Mrs. Transome bit her lip, and turned away to draw up a blind. She would not reply to words which showed how completely any conception of herself and her feelings was excluded from her son's inward world.
As she turned round again she said, "I suppose you have been used to great luxury; these rooms look miserable to you, but you can soon make any alterations you like."
"Oh, I must have a private sitting-room fitted up for myself down-stairs. And the rest are bedrooms, I suppose," he went on, opening a side-door. "Ah, I can sleep here a night or two. But there's a bedroom down-stairs, with an ante-room, I remember, that would do for my man Dominic and the little boy. I should like to have that."
"Your father has slept there for years. He will be like a distracted insect, and never know where to go, if you alter the track he has to walk in."
"That's a pity. I hate going up-stairs."
"There is the steward's room: it is not used, and might be turned into a bedroom. I can't offer you my room, for I sleep up-stairs."
"No; I'm determined not to sleep up-stairs. We'll see about the steward's room to-morrow, and I dare say I shall find a closet of some sort for Dominic. It's a nuisance he had to stay behind, for I shall have nobody to cook for me. Ah, there's the old river I used to fish in. I often thought, when I was at Smyrna, that I would buy a park with a river through it as much like the Lapp as possible. Gad, what fine oaks those are opposite! Some of them must come down, though."
"I've held every tree sacred on the demesne, as I told you, Harold. I trusted to your getting the estate some time, and releasing it; and I determined to keep it worth releasing. A park without fine timber is no better than a beauty without teeth and hair."
"Bravo, mother!" said Harold, putting his hand on her shoulder. "Ah, you've had to worry yourself about things that don't properly belong to a woman--my father being weakly. We'll set all that right. You shall have nothing to do now but to be grandmamma on satin cushions."
"You must excuse me from the satin cushions. That is a part of the old woman's duty I am not prepared for. I am used to be chief bailiff, and to sit in the saddle two or three hours every day. There are two farms on our hands besides the Home Farm."
"Perhaps when you've been in England a little longer," said Mrs. Transome, coloring as if she had been a girl, "you will understand better the difficulty there is in letting farms these times."

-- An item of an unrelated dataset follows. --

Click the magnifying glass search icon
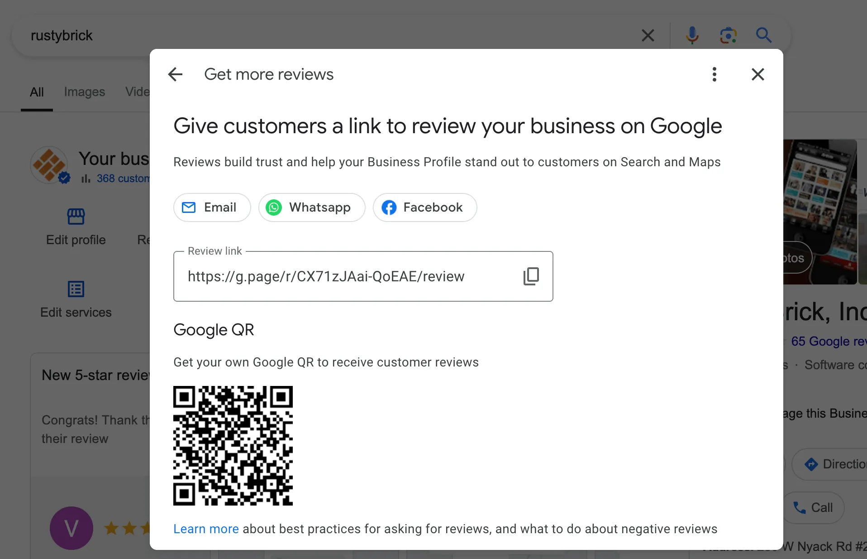The height and width of the screenshot is (559, 867). pos(763,35)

"I understand the difficulty perfectly, mother. To let farms, a man must have the sense to see what will make them inviting to farmers, and to get sense supplied on demand is just the most difficult transaction I know of. I suppose if I ring there's some fellow who can act as valet and learn to attend to my hookah?"
"There is Hickes the butler, and there is Jabez the footman; those are all the men in the house. They were here when you left."

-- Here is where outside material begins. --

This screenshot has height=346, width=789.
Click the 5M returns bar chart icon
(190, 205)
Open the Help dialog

"Oh, I remember Jabez--he was a dolt. I'll have old Hickes. He was a neat little machine of a butler; his words used to come like the clicks of an engine. He must be an old machine now, though."

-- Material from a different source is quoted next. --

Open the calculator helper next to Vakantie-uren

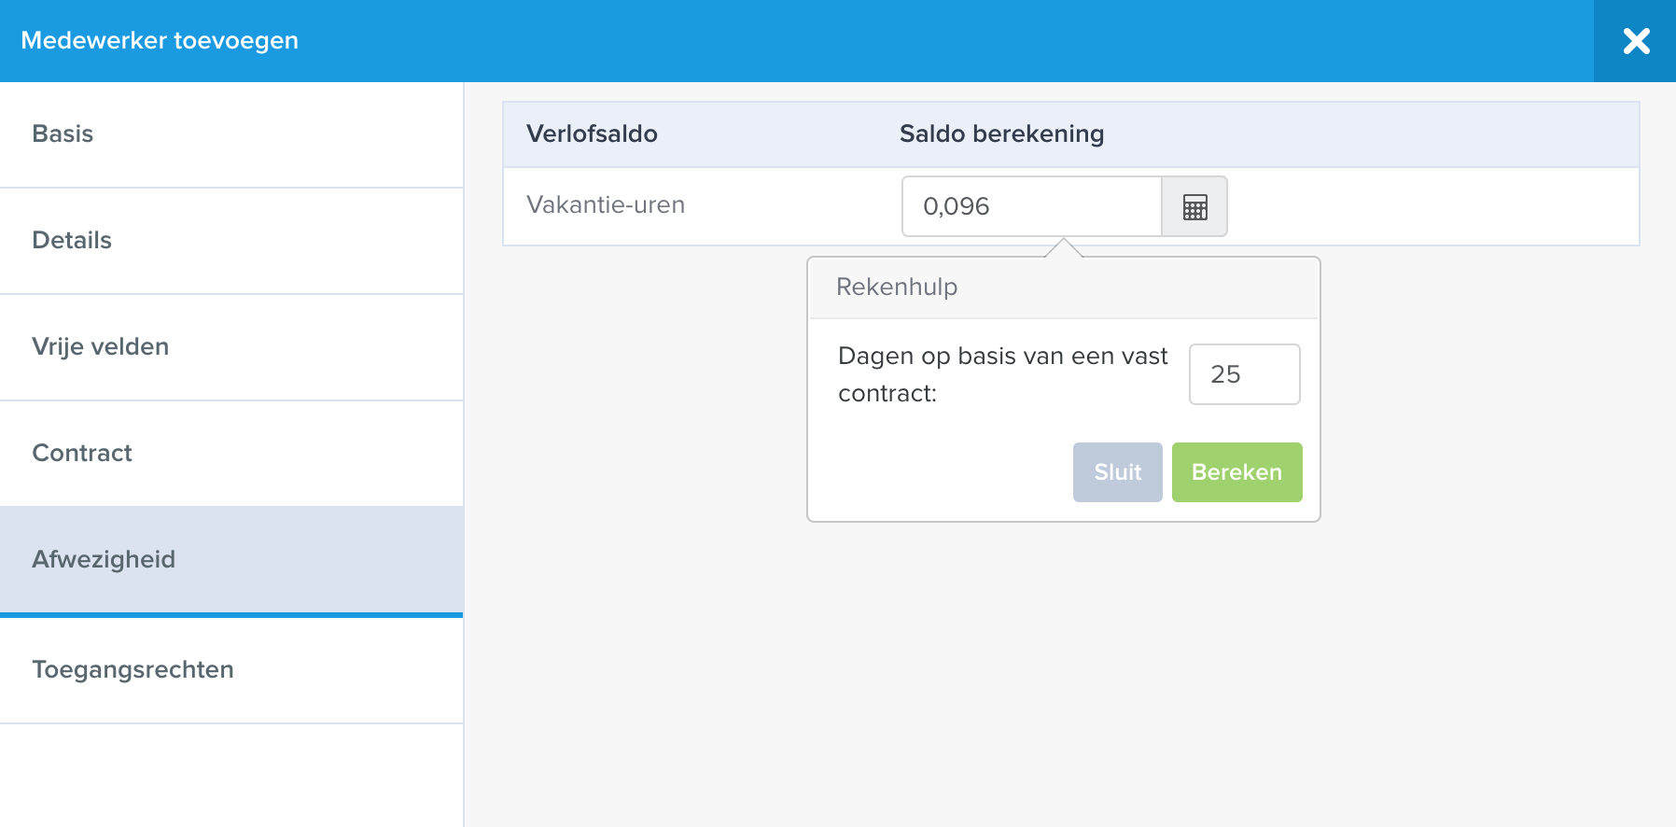(x=1194, y=206)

"You seem to remember some things about home wonderfully well, Harold."
"Never forget places and people--how they look and what can be done with them. All the country round here lies like a map in my brain. A deuced pretty country too; but the people were a stupid set of old Whigs and Tories. I suppose they are much as they were."
"I am, at least, Harold. You are the first of your family that ever talked of being a Radical. I did not think I was taking care of our old oaks for that. I always thought Radicals' houses stood staring above poor sticks of young trees and iron hurdles."
"Yes, but the Radical sticks are growing, mother, and half the Tory oaks are rotting," said Harold, with gay carelessness. "You've arranged for Jermyn to be early to-morrow?"
"He will be here to breakfast at nine. But I leave you to Hickes now; we dine in an hour."